▸ **TASK TO CARRY OUT**
Substitute "Command" for "Instruction" in the stretch from the line containing "Where should I click to: Click Blick" through the line containing "Click the events", and give those lines again with nothing else changed.

══ PROVIDED ENTRIES ══

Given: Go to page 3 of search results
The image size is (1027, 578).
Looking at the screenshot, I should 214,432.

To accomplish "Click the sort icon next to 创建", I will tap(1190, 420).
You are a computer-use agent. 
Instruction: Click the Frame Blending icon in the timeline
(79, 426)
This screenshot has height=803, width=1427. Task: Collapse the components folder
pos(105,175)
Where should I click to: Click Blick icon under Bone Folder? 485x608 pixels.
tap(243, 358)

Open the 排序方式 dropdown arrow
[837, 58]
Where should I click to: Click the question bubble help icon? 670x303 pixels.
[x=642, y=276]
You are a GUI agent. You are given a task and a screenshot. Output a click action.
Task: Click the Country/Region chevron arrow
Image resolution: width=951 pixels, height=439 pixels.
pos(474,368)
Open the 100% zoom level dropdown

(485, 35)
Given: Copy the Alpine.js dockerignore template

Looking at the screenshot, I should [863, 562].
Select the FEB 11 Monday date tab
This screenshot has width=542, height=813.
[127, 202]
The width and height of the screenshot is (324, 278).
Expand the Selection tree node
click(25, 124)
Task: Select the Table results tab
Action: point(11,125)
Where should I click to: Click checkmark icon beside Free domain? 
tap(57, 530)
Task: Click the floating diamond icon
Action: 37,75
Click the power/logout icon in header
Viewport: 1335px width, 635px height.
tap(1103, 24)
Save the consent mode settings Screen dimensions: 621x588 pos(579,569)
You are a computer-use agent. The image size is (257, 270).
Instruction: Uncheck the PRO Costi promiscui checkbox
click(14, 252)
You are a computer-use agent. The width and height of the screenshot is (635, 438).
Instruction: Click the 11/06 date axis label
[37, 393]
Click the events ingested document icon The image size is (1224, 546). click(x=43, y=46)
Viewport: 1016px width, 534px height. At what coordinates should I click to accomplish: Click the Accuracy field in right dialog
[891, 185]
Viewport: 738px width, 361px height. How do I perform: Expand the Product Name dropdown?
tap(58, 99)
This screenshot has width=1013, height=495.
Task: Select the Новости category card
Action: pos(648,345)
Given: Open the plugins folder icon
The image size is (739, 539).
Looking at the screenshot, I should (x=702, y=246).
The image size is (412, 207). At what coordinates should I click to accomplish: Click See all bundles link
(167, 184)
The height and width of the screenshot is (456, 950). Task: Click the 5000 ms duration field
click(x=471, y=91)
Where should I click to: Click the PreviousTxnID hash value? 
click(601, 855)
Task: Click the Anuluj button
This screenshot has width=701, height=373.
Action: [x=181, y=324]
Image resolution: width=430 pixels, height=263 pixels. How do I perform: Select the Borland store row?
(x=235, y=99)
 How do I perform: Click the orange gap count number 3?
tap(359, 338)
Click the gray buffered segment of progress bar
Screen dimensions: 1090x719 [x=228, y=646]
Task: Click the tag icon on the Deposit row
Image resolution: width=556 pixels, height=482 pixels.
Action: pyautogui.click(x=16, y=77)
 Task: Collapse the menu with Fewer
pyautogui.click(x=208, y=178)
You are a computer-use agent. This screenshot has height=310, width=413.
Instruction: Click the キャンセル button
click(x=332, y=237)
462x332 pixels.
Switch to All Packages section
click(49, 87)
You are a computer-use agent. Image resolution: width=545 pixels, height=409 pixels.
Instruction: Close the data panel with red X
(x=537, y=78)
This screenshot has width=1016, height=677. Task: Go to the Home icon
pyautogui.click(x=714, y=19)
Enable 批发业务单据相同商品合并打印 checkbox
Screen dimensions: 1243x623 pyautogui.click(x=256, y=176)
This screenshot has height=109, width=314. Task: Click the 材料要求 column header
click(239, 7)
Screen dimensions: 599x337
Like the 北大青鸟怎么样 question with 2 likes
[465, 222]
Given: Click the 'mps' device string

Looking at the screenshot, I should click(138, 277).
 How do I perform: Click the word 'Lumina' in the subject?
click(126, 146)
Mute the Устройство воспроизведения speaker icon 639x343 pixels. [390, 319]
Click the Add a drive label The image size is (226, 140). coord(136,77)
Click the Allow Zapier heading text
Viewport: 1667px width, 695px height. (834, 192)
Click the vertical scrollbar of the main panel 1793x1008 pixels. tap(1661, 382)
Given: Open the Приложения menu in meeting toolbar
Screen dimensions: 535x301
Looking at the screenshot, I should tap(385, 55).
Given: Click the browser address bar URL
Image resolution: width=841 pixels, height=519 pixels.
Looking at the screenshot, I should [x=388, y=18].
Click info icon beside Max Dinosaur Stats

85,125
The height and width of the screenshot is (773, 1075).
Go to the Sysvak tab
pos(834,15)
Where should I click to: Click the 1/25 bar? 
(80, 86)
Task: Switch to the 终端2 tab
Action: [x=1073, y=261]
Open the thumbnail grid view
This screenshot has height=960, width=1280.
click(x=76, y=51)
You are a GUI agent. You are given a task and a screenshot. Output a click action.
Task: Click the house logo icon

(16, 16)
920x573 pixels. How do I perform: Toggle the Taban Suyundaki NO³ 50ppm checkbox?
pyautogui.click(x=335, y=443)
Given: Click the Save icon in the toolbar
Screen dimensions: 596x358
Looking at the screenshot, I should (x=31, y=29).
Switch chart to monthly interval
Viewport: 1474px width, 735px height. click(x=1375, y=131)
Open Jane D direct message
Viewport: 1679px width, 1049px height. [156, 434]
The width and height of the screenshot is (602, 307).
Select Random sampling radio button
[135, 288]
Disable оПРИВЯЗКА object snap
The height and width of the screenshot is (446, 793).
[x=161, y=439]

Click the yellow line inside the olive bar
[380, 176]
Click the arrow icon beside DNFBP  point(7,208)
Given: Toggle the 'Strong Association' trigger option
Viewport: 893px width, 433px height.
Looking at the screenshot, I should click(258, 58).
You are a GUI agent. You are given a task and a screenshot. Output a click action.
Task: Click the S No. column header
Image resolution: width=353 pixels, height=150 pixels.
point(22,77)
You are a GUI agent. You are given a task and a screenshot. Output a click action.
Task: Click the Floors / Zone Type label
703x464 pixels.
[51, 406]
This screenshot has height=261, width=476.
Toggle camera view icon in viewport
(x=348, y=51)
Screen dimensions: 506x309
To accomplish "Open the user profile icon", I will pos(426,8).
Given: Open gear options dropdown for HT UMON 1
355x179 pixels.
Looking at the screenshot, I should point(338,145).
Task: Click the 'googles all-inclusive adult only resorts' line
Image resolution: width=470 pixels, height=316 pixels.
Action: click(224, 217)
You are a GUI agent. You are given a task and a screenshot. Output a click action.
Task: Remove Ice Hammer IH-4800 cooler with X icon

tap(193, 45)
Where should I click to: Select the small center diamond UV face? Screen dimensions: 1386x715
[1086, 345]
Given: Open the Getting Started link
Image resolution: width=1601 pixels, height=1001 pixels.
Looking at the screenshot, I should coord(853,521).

═══

▸ **FINISHED TASK**
Where should I click to: Click Blick icon under Bone Folder? 485x608 pixels.
tap(243, 358)

Open the 排序方式 dropdown arrow
[837, 58]
Where should I click to: Click the question bubble help icon? 670x303 pixels.
[x=642, y=276]
You are a GUI agent. You are given a task and a screenshot. Output a click action.
Task: Click the Country/Region chevron arrow
Image resolution: width=951 pixels, height=439 pixels.
pos(474,368)
Open the 100% zoom level dropdown

(485, 35)
Given: Copy the Alpine.js dockerignore template

Looking at the screenshot, I should [863, 562].
Select the FEB 11 Monday date tab
This screenshot has width=542, height=813.
[127, 202]
The width and height of the screenshot is (324, 278).
Expand the Selection tree node
click(25, 124)
Task: Select the Table results tab
Action: point(11,125)
Where should I click to: Click checkmark icon beside Free domain? 
tap(57, 530)
Task: Click the floating diamond icon
Action: 37,75
Click the power/logout icon in header
Viewport: 1335px width, 635px height.
tap(1103, 24)
Save the consent mode settings Screen dimensions: 621x588 pos(579,569)
You are a computer-use agent. The image size is (257, 270).
Command: Uncheck the PRO Costi promiscui checkbox
click(14, 252)
You are a computer-use agent. The width and height of the screenshot is (635, 438).
Command: Click the 11/06 date axis label
[37, 393]
Click the events ingested document icon The image size is (1224, 546). click(x=43, y=46)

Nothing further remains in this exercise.